Famiglie indù nel dolore: il terremoto blocca i riti funebri
Kathmandu (AsiaNews) - A causa del devastante terremoto che ha colpito il Paese il 25 aprile scorso, migliaia di famiglie indù non hanno celebrato il rito funebre tipico della loro religione, che prevede la cremazione del corpo del cadavere e un periodo di digiuno da parte dei familiari. La fame e la povertà sono le cause principali della mancata celebrazione dei rituali sacri. I fedeli ora temono che lo spirito del defunto non riesca a completare il percorso di reincarnazione e torni a perseguitarli sotto forma di fantasma.
Almeno 3mila morti non sono stati cremati a causa del terremoto. Fra questi, alcuni familiari del 39enne Rajendra Tamang, del villaggio di Singati (distretto di Dolakha nel Nepal settentrionale). “Il terremoto - dice - ha ucciso i miei due figli, mia moglie e mia sorella. Non ho soldi, perciò non posso celebrare il rito funebre e cremare i loro corpi. Nel mio villaggio almeno 50 famiglie indù non hanno potuto compiere il rito finale. Questo ha diffuso tra di noi il timore che gli spiriti tornino a perseguitarci come spettri. Abbiamo paura ad uscire quando calano le tenebre”.

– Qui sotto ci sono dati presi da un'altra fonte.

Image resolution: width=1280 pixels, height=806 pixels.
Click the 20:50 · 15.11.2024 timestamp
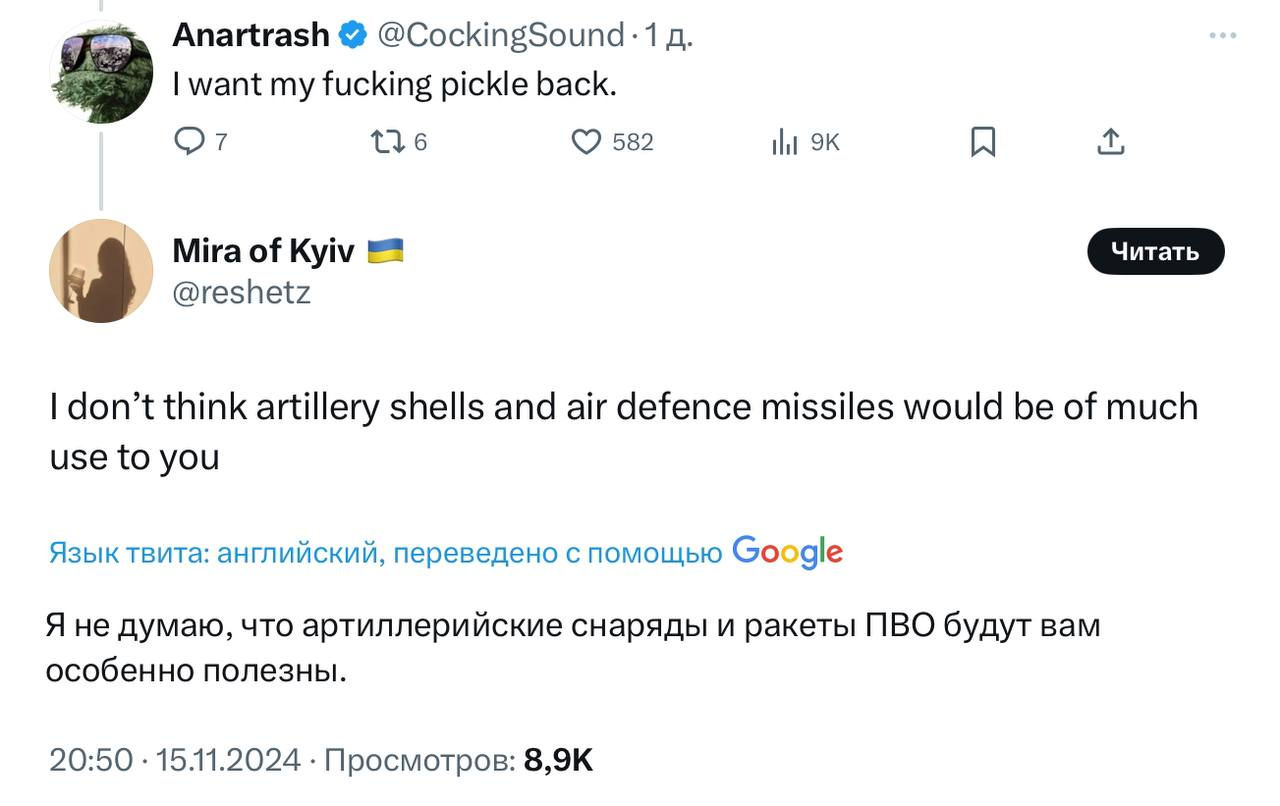(174, 761)
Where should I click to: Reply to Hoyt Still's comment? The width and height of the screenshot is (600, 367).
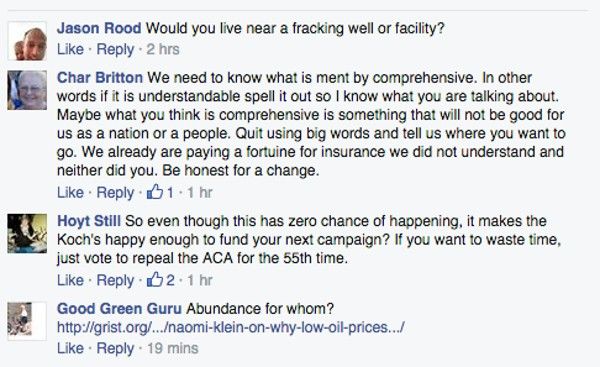pos(115,281)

Rama Karki, 49 anni, spiega ad AsiaNews che tra i fattori determinanti vi è pure il costo del rituale: “Mio marito è morto durante il sisma. Noi siamo poveri e dal momento che servono soldi per il rito, non abbiamo potuto celebrarlo”. La donna aggiunge: “In situazioni di crisi, quello che più conta è la nostra vita e non mantenere le pratiche tradizionali indù”.
Nella religione indù il rito funebre riveste un’importanza capitale. Se questo non viene celebrato, l’anima del defunto non può ascendere al Nirvana e reincarnarsi in un’altra vita. La tradizione prevede che il corpo del defunto sia cremato e i familiari più stretti rispettino un periodo di lutto di 13 giorni, durante i quali possono consumare un solo pasto al giorno senza sale e indossare abiti bianchi.

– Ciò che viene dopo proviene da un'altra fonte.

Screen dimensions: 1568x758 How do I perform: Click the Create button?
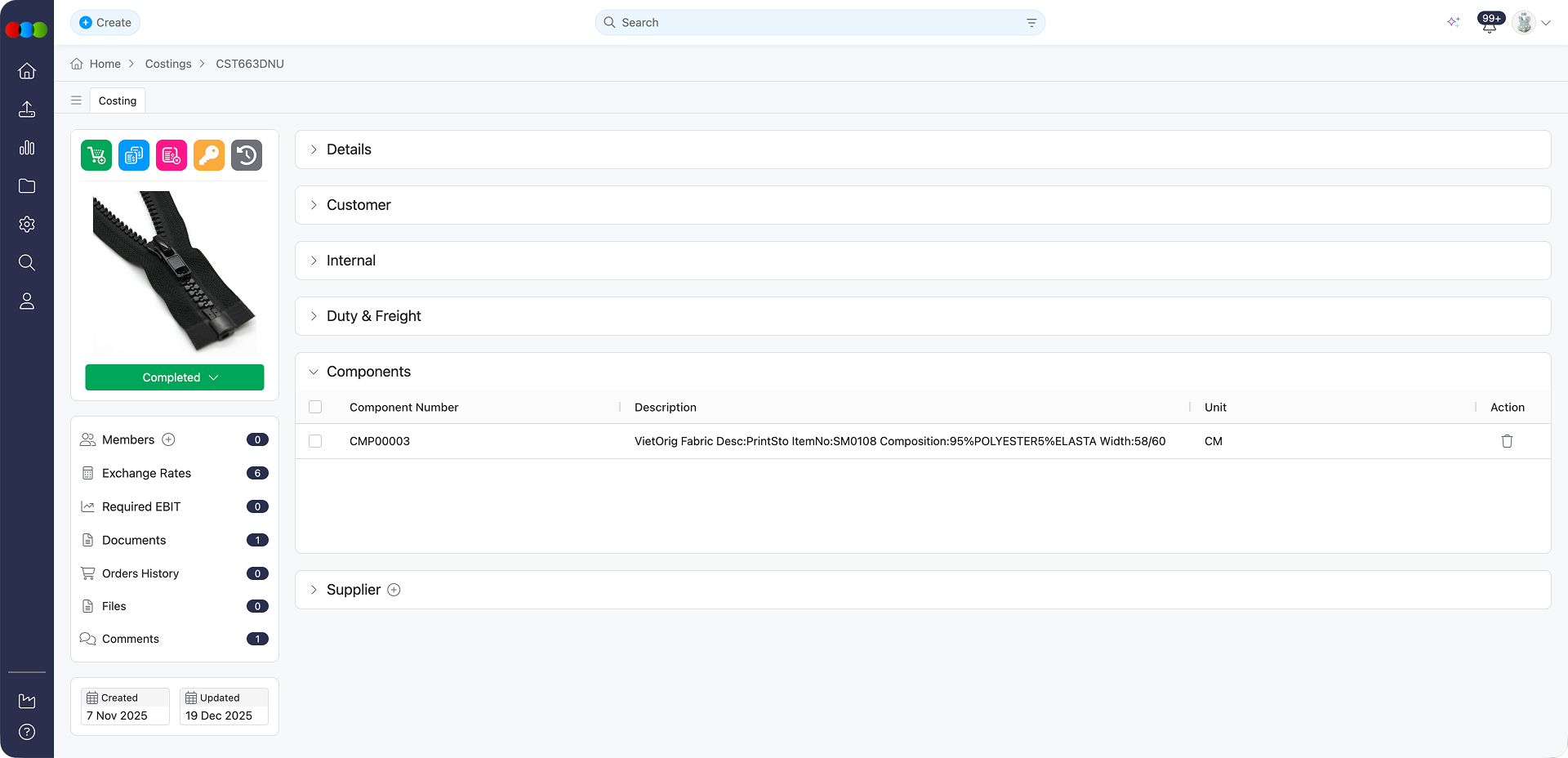coord(105,23)
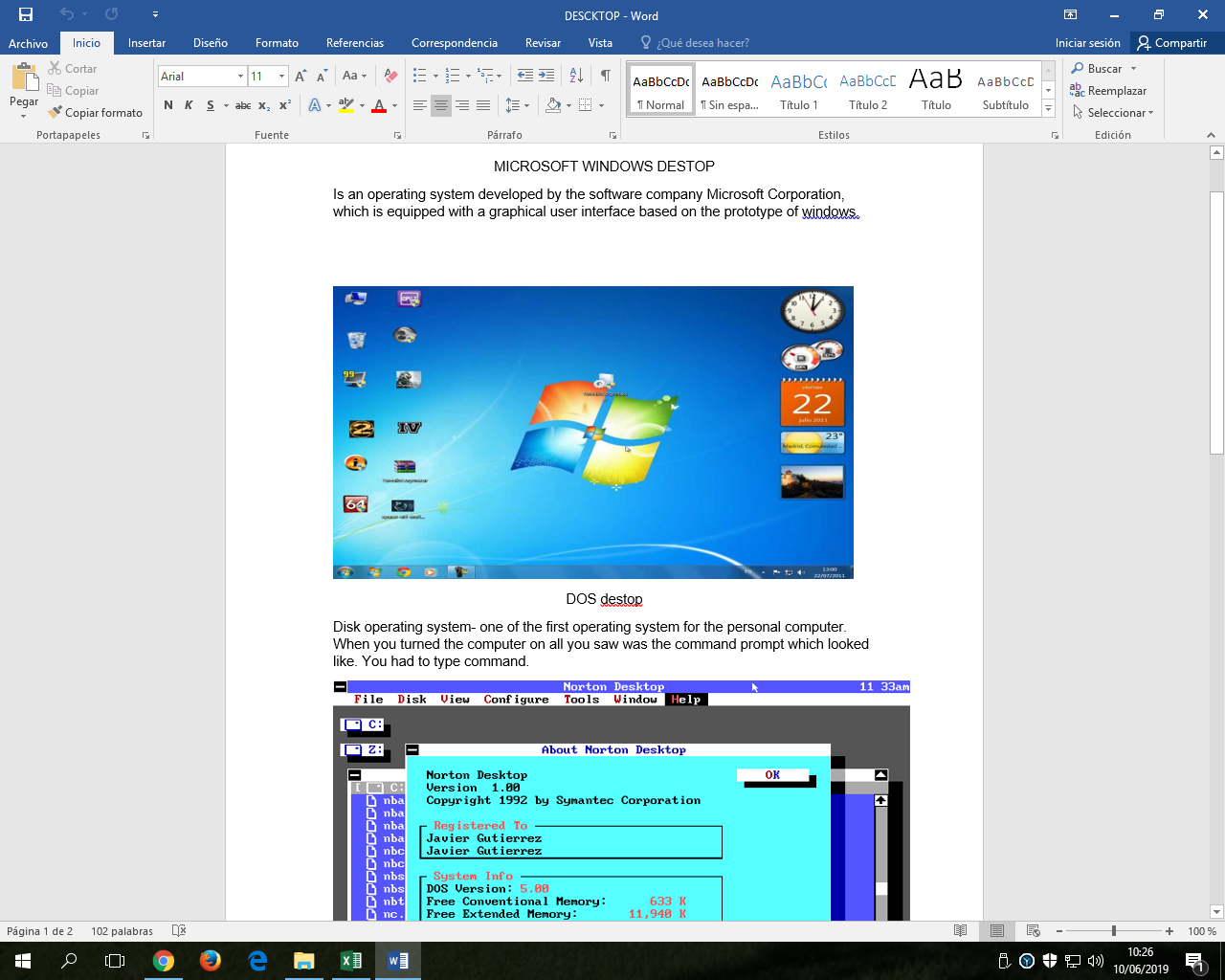Select the Clear All Formatting eraser icon
Screen dimensions: 1225x980
pos(390,76)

Sirjana Magar, una donna di 33 anni e madre di 3 bambini, ha perso il marito. Racconta le difficoltà della vita di tutti i giorni all’indomani del terremoto: “Ho tre figli e due anziani suoceri. Sono responsabile per loro e devo procurare loro almeno due pasti al giorno. Se dovessi celebrare il tradizionale rito funebre per mio marito, non avrei più soldi e tempo. Inoltre i miei parenti morirebbero di fame”.
Il governo cerca di venire incontro al problema distribuendo denaro per i rituali. Minendra Rijal, ministro dell’Informazione e portavoce del governo, afferma: “Stiamo provando a raggiungere tutte le persone. Distribuiamo loro dei soldi, ma poi è una loro scelta se usarli o meno per i riti. Il governo sta restituendo i corpi delle persone morte ai loro cari, ma non può celebrare il rito al posto loro”.
Secondo Govinda Tondon, esperto di cultura indù, “la tragedia ha portato alcuni fedeli a rompere la tradizione. Se il governo non li aiuterà, secoli di antiche tradizioni indù potrebbero scomparire a poco a poco”. Il terremoto ha colpito in modo particolare la comunità indù: la maggior parte dei templi sono stati distrutti e le autorità hanno vietato l’ingresso ai luoghi sacri per paura di nuovi crolli.